The $\gamma$-ray emitting region in low synchrotron peak blazars. Testing self-synchrotron Compton and external Compton scenarios

TL;DR

This study investigates the origin of gamma-ray emission in low synchrotron peak blazars, favoring an external Compton scenario with infrared seed photons from the dust torus, and refines the localization of emission sites.

Contribution

It provides new evidence supporting the external Compton model with IR photons as the dominant seed field in LSP blazars, using enhanced SED data and gamma-ray correlations.

Findings

SSC alone cannot explain the SEDs.

EC scenario with IR seed photons is favored.

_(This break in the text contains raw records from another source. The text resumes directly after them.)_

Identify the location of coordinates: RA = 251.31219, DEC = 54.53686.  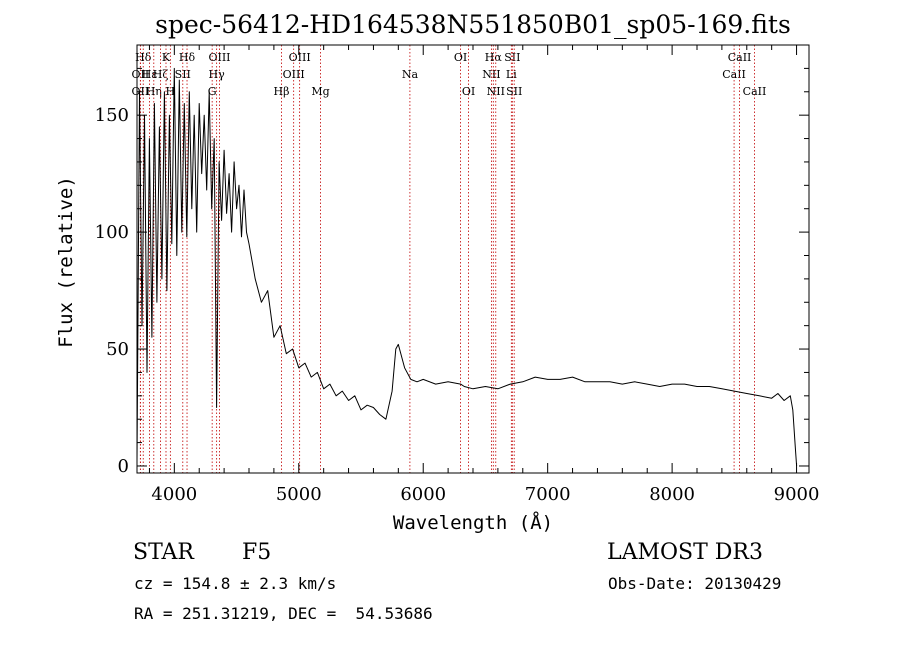
(284, 614).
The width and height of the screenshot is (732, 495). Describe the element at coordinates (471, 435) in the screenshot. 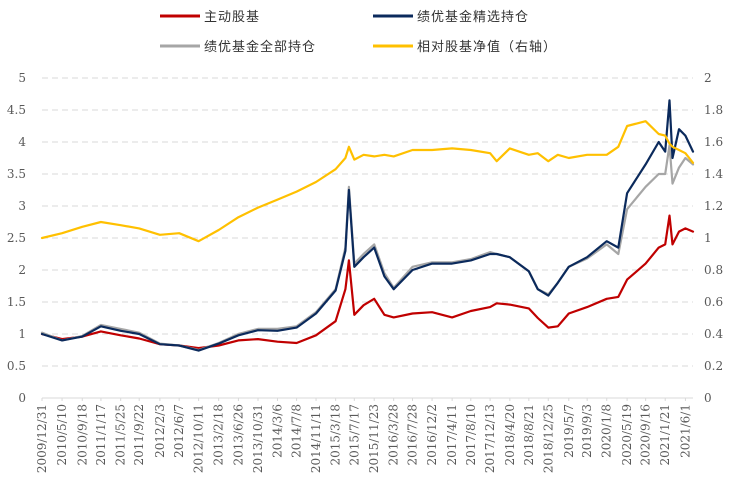

I see `x-tick-label: 2017/8/10` at that location.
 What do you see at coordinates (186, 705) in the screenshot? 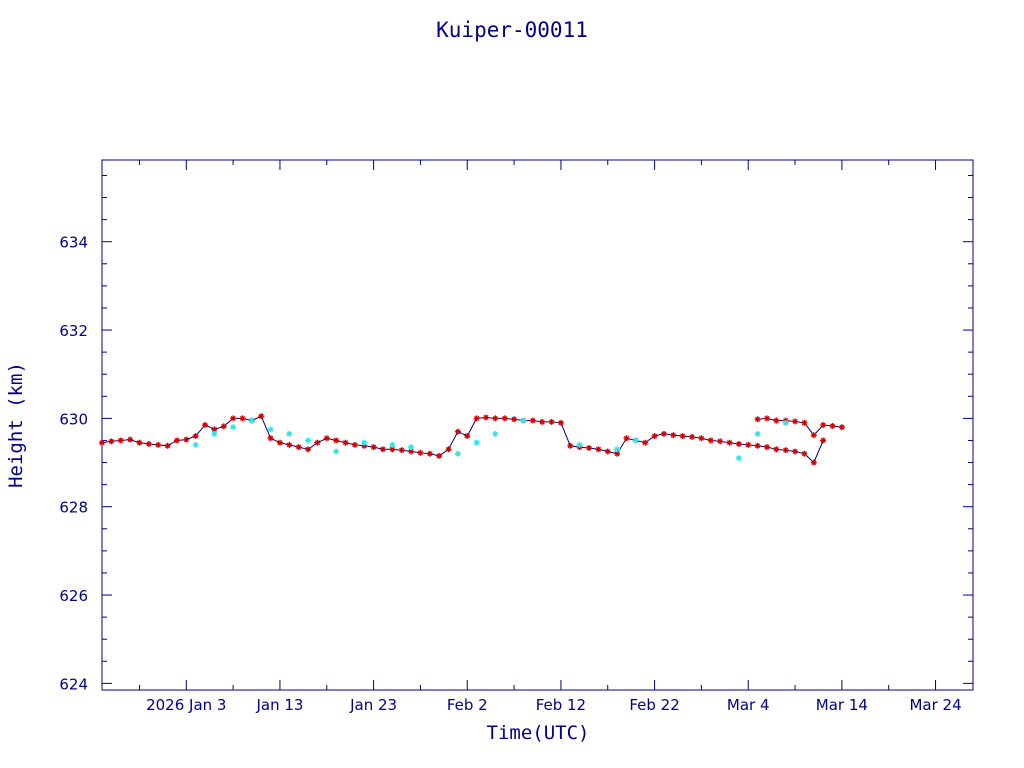
I see `x-tick-label: 2026 Jan 3` at bounding box center [186, 705].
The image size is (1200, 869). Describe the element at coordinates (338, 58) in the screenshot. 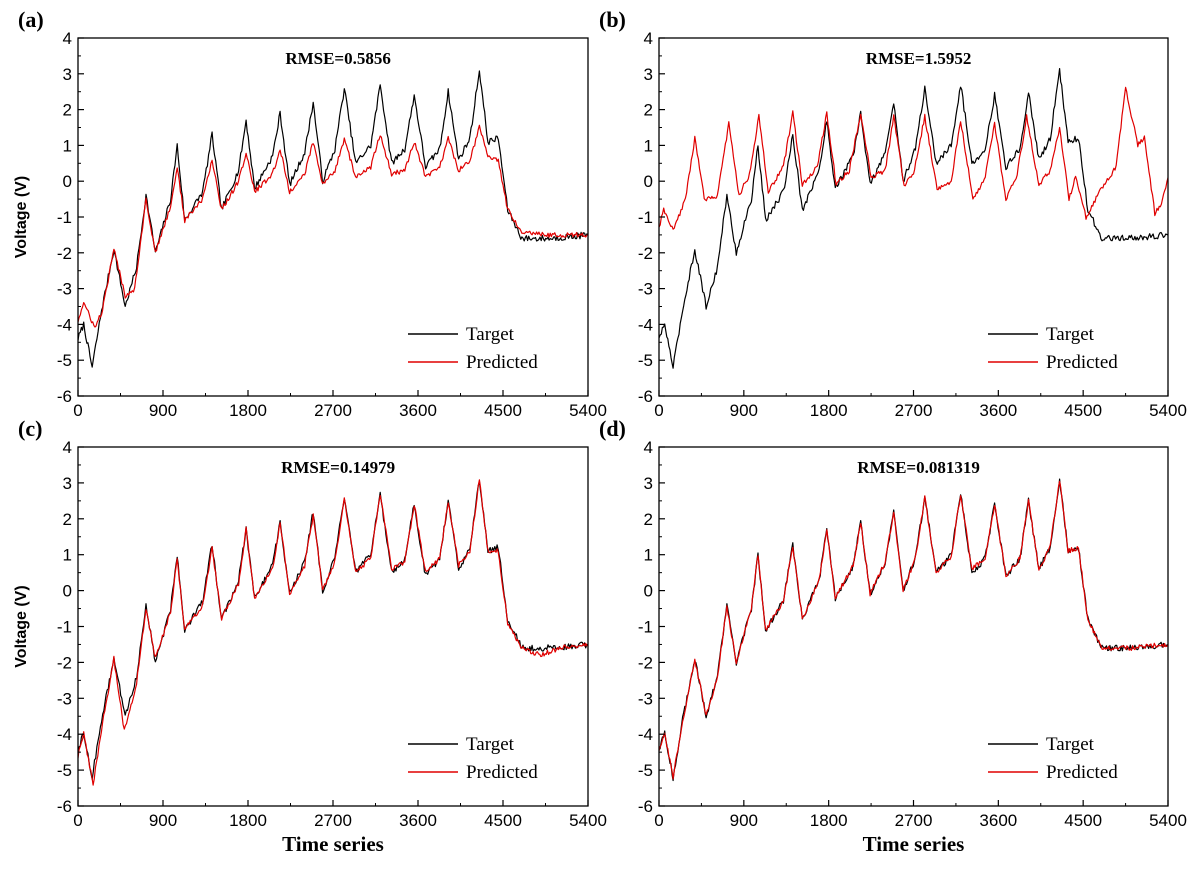

I see `chart-title: RMSE=0.5856` at that location.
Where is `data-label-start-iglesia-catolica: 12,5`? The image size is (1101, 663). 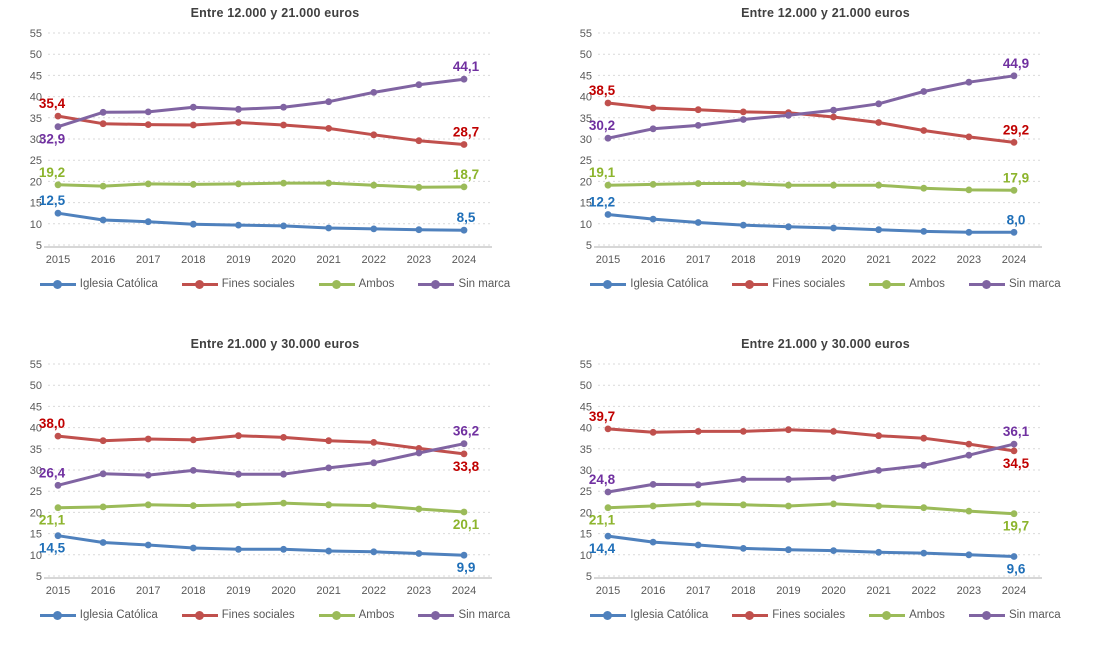 data-label-start-iglesia-catolica: 12,5 is located at coordinates (52, 200).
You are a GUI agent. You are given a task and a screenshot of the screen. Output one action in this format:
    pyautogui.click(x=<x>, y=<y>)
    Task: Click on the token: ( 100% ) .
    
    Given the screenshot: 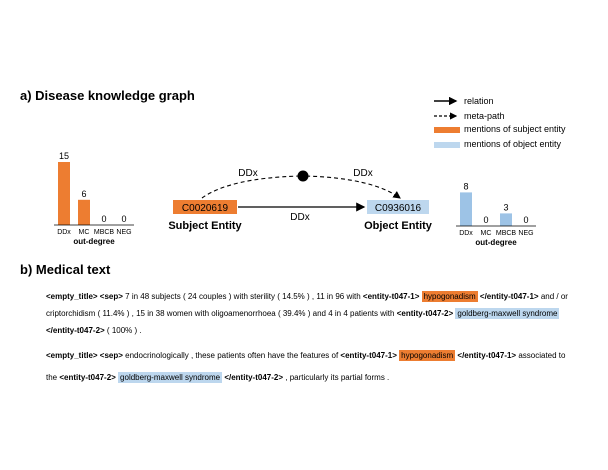 What is the action you would take?
    pyautogui.click(x=123, y=330)
    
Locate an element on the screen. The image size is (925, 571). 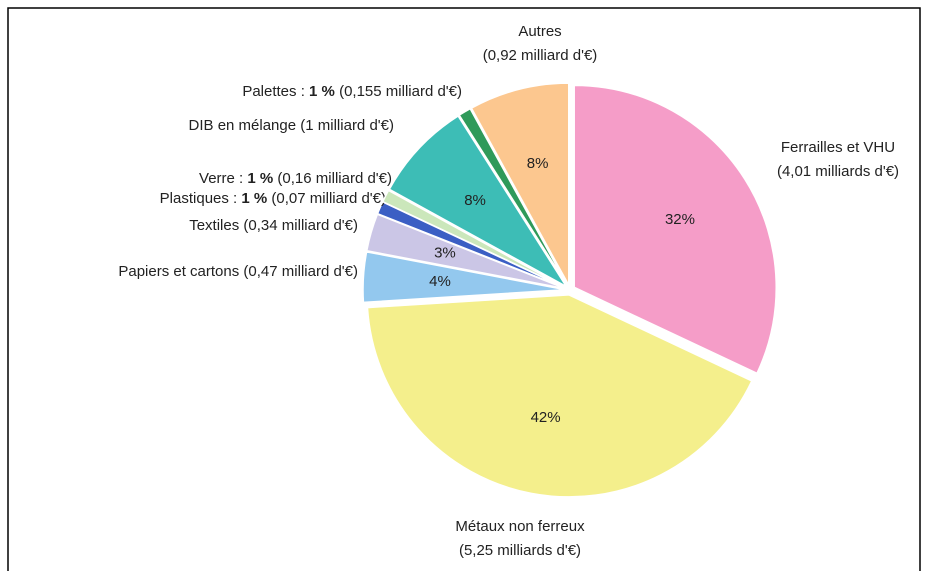
slice-name: Papiers et cartons (0,47 milliard d'€) is located at coordinates (238, 272).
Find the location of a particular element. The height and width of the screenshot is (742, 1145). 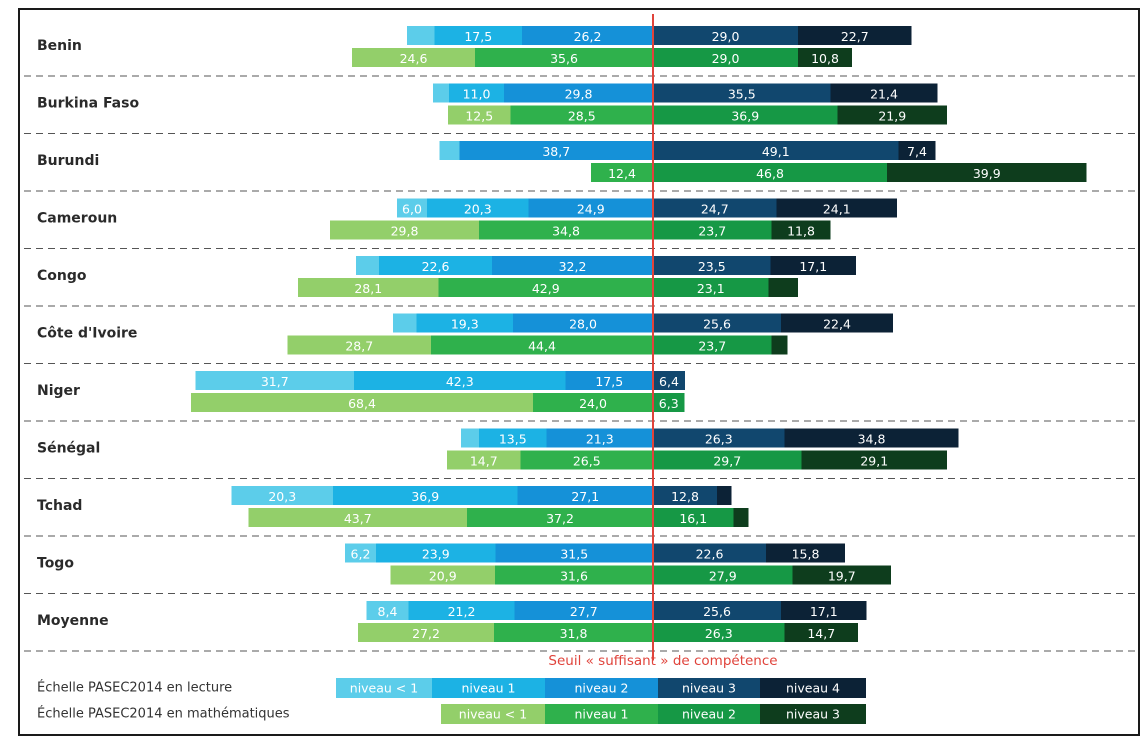

reading-value-benin-4: 22,7 is located at coordinates (855, 36).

Photon energy density aligns with previous studies.

Abstract

From the early days in gamma-ray astronomy, locating the origin of GeV emission within the core of an active galactic nucleus (AGN) persisted as an open question; the problem is to discern between near- and far-site scenarios with respect to the distance from the super massive central engine. We investigate this question under the light of a complete sample of low synchrotron peak (LSP) blazars which is fully characterized along many decades in the electromagnetic spectrum, from radio up to tens of GeV. We consider the high-energy emission from bright radio blazars and test for synchrotron self-Compton (SSC) and external Compton (EC) scenarios in the framework of localizing the $\gamma$-ray emission sites. Given that the inverse Compton (IC) process under the EC regime is driven by the abundance of external seed photons, these photons could be mainly ultraviolet (UV) to X-rays coming from the accretion disk region and the broad-line region (BLR), therefore close to the jet launch base; or infrared (IR) seed photons from the dust torus and molecular cloud spine-sheath, therefore far from jet launch base. We use enhanced SED information from recent works (including new $\gamma$-ray detections) to refine the study of Syn to IC peak correlations, which points to a particular $\gamma$-ray emission site. We show that SSC alone is not enough to account for the observed SEDs. Our analysis favors an EC scenario under the Thomson scattering regime, with a dominant IR external photon field. Therefore, the far-site (i.e., far from the jet launch) is probably the most reasonable scenario to account for the population properties of bright LSP blazars in cases modeled with a pure leptonic component. We calculate the photon energy density associated with the external field at the jet comoving frame to be $\rm U'_{ext}=1.69 \times 10^{-2}$ erg/cm$^3$, finding good agreement to other correlated works.